PÍLULAS PARA O SILÊNCIO (PARTE CCCXXXVI)
Clauder Arcanjo*
(Pintura “O Corpo de Cristo Morto no Túmulo”, de Hans Holbein)
Leituras acacianas
— “Amai-vos uns aos outros, padres — ensinava o stárietz (até onde Aliócha conseguiu rememorar depois). — Amai o povo de Deus. Não somos mais santos que os leigos pelo fato de termos vindo para cá e nos enclausurado entre estas paredes mas, ao contrário, cada um que veio para cá, já pelo simples fato de ter vindo, conheceu consigo que é pior do que todos os leigos, do que tudo e todos na Terra…”
Companheiro Acácio, sozinho em seu quarto, a ler em voz alta uma passagem de Fiódor Dostoiévksi, em Os Irmãos Karamázov.
Sabia-o preso às suas confabulações metafísicas. Melhor, então, respeitar a sua momentânea clausura.
Tomo um café e me sento na poltrona da sala.
Após algum tempo Acácio dispara:
— Toda a minha vida está atrás de mim. Vejo-a inteiramente, vejo sua forma e seus movimentos lentos que me trouxeram até aqui. Há pouco a dizer sobre ela: é uma partida perdida, eis tudo.

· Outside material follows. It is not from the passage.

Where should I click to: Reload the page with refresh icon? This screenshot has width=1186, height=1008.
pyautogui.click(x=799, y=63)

Dessa vez Companheiro mergulha em A náusea, de Sartre. Um incômodo me invade a alma, tenho vontade de ir até o quarto e dividir com Acácio nossas angústias. Algo me detém e fico a meditar. Uma estrofe de Pessoa se mistura por entre uns versos de Drummond e me atrapalho poeticamente. Acácio riria se soubesse disso: sempre me julga um péssimo recitador.

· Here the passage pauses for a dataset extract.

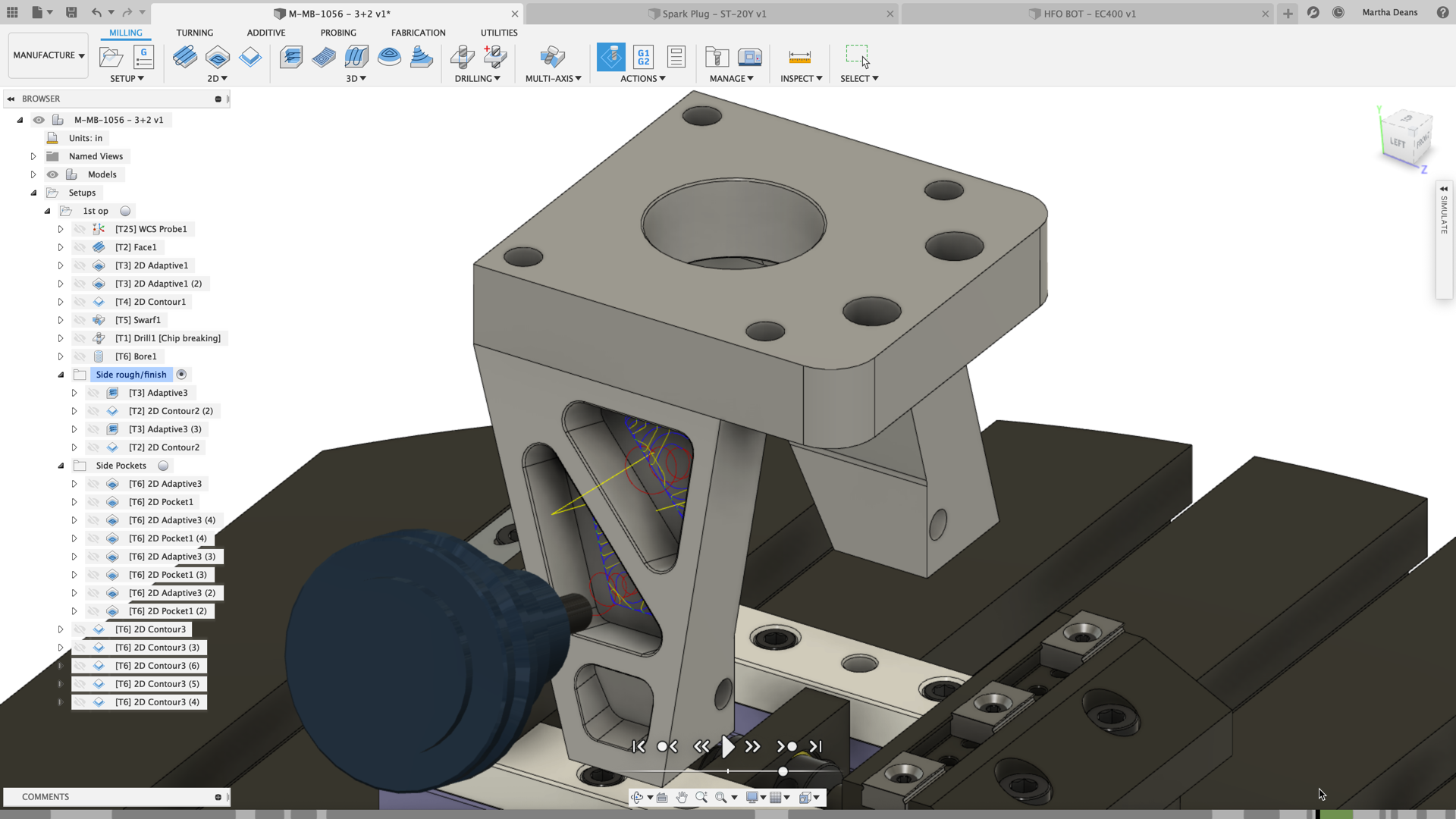Image resolution: width=1456 pixels, height=819 pixels.
Task: Toggle Side Pockets folder active radio
Action: point(163,466)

Lá fora, um casal de bem-te-vis monta seu ninho e isso me sopra na alma um bafejo de esperança.
Pouco depois me sinto de volta:
— E de repente o sino do Rosário se tangeu — col a col, cantarol. Ah, quem batia, sabia: tantoava em repique e repinico, muito claro no bimbalho. Mas, foi logo a forte, dez mãos pelo badalo, pegou a bedelengar a tôrto, dlá e dlém, parecia querer romper de vez a forma de seu carôço dele. Virgem!
Vejo, nessa passagem de Guimarães Rosa, em “O recado do morro”, que Acácio apresenta pequenos sinais de melhora em seu astral psicoliterário. Sempre que o flagro lendo (e relendo) a prosa rosiana, um riso maroto lhe invade os lábios e não se perde mais em nonadas.

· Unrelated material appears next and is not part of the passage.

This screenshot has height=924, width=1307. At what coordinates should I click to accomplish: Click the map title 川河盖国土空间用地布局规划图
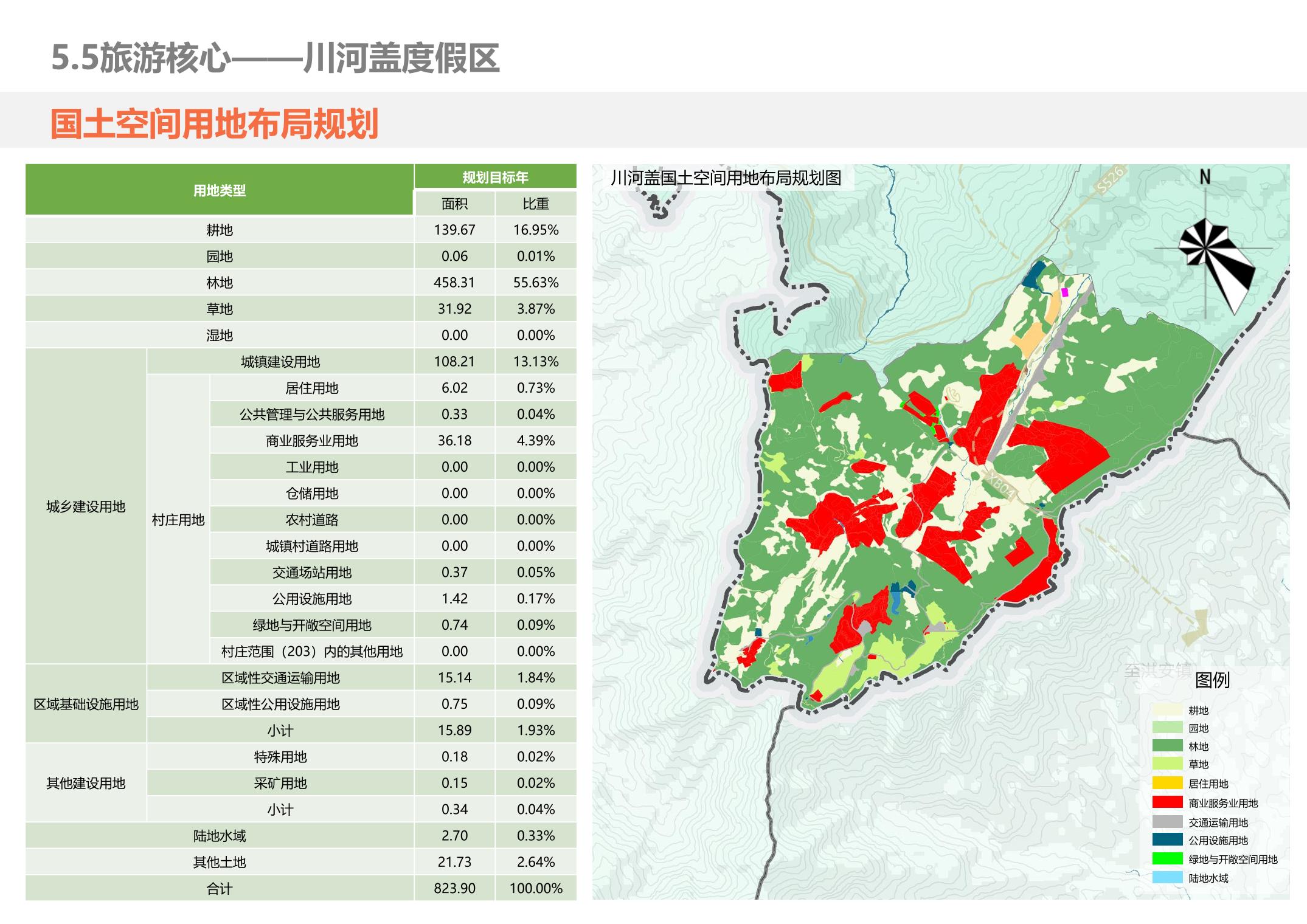pos(726,178)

Pelo jeito, logo, logo estaríamos a nos abraçar, não sem antes ele sugerir uma légua de leituras imprescindíveis a quem, como eu, se considera um aprendiz de escritor.
Satisfeito, entregue a divagações, volto a me servir de outra xícara da rubiácea e espero pelo companheiro Acácio.
— Que fim levou o vampiro louco de Curitiba, esgueirava-se de mão no bolso à sombra da meia-noite, não era o velho Jacó assobiando com medo do escuro?
Um quê de alerta me invade a alma. Dalton Trevisan?!
Antes de qualquer reação minha, Acácio declara:
— Uma rosa no teu jardim abre as mil pétalas do único olho.
O vento despenteia a cabeleira da chuva sobre os telhados. Mesmo quando para a chuva, as árvores continuam chovendo.
A chuva lava o rosto dos teus mortos queridos.
E uma lágrima embaça a lembrança dos meus mortos.
Obs.: trechos em itálico extraídos das seguintes obras: Os Irmãos Karamázov, de Fiódor Dostoiévski; A náusea, de Jean-Paul Sartre; No Urubuquaquá, no Pinhém: Corpo de Baile, de Guimarães Rosa; e Antologia pessoal, de Dalton Trevisan.
*Clauder Arcanjo é escritor e editor, membro da Academia Norte-rio-grandense de Letras.